None of the nurses and doctors who treated his father became sick, nor did other family members. Health officials and researchers tested mosquitoes in the Salt Lake City area and didn’t find any that were Zika-infected.
The virus causes only mild illness in most people. But scientists have linked infection during pregnancy with severe brain-related birth defects, including microcephaly.
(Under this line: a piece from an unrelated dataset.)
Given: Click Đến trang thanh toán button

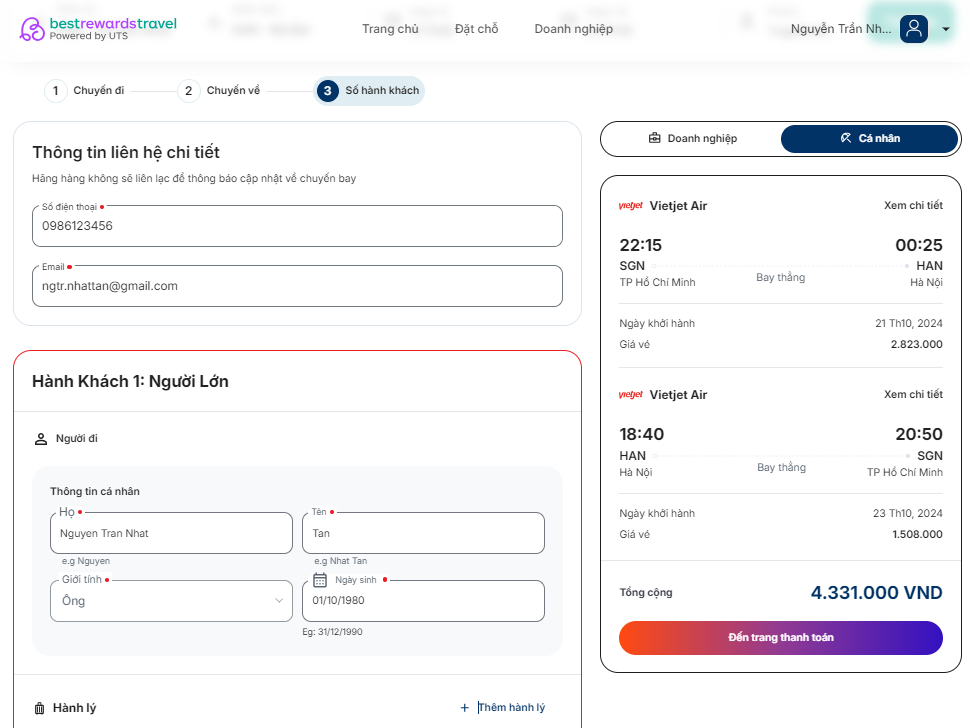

The authors of the new report concur with a previous assessment by the U.S. Centers for Disease Control and Prevention that suggested the son contracted the virus through a new method other than the two previously identified modes of transmission: being bitten by a Zika-carrying mosquito and sexual activity with an infected person.
Swaminathan said people visiting Zika-infested areas and countries don’t need to wear gloves. They believe the rare transmission happened primarily because of the father’s extremely high levels of the virus.
“There’s no risk of shaking hands with a person who has a typical Zika infection,” said Swaminathan, who treated the two men.